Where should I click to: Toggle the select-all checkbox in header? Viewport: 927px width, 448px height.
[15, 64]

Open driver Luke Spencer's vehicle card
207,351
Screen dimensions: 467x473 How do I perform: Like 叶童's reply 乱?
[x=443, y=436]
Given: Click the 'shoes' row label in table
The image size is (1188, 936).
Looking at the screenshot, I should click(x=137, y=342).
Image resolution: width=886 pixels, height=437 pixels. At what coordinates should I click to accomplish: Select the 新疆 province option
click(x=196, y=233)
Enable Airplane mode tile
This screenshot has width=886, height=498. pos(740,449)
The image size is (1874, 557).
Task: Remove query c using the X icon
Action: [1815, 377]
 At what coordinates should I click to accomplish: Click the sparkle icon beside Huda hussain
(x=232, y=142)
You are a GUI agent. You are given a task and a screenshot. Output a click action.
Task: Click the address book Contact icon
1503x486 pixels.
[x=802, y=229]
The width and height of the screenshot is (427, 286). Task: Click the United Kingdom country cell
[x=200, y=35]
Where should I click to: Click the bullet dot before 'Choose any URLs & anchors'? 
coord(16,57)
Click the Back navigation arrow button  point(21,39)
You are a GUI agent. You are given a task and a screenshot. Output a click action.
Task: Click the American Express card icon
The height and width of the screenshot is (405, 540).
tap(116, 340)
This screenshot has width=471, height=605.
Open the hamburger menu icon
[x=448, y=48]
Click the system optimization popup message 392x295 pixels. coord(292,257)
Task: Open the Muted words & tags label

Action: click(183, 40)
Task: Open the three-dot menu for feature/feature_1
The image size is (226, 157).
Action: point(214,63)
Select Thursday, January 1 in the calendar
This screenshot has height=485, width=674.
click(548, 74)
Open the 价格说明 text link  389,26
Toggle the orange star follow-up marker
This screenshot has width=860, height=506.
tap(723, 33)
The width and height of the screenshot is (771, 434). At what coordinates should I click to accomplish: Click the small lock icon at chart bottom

== Problem details ==
The response should be an exact copy of all the records above.

== Answer for the task ==
Where should I click to: Toggle the select-all checkbox in header? Viewport: 927px width, 448px height.
[15, 64]

Open driver Luke Spencer's vehicle card
207,351
Screen dimensions: 467x473 How do I perform: Like 叶童's reply 乱?
[x=443, y=436]
Given: Click the 'shoes' row label in table
The image size is (1188, 936).
Looking at the screenshot, I should click(x=137, y=342).
Image resolution: width=886 pixels, height=437 pixels. At what coordinates should I click to accomplish: Select the 新疆 province option
click(x=196, y=233)
Enable Airplane mode tile
This screenshot has width=886, height=498. pos(740,449)
The image size is (1874, 557).
Task: Remove query c using the X icon
Action: [1815, 377]
 At what coordinates should I click to accomplish: Click the sparkle icon beside Huda hussain
(x=232, y=142)
You are a GUI agent. You are given a task and a screenshot. Output a click action.
Task: Click the address book Contact icon
1503x486 pixels.
[x=802, y=229]
The width and height of the screenshot is (427, 286). Task: Click the United Kingdom country cell
[x=200, y=35]
Where should I click to: Click the bullet dot before 'Choose any URLs & anchors'? 
coord(16,57)
Click the Back navigation arrow button  point(21,39)
You are a GUI agent. You are given a task and a screenshot. Output a click action.
Task: Click the American Express card icon
The height and width of the screenshot is (405, 540).
tap(116, 340)
This screenshot has width=471, height=605.
Open the hamburger menu icon
[x=448, y=48]
Click the system optimization popup message 392x295 pixels. coord(292,257)
Task: Open the Muted words & tags label

Action: click(183, 40)
Task: Open the three-dot menu for feature/feature_1
The image size is (226, 157).
Action: point(214,63)
Select Thursday, January 1 in the calendar
This screenshot has height=485, width=674.
click(548, 74)
Open the 价格说明 text link  389,26
Toggle the orange star follow-up marker
This screenshot has width=860, height=506.
tap(723, 33)
The width and height of the screenshot is (771, 434). At what coordinates should I click to accomplish: Click the small lock icon at chart bottom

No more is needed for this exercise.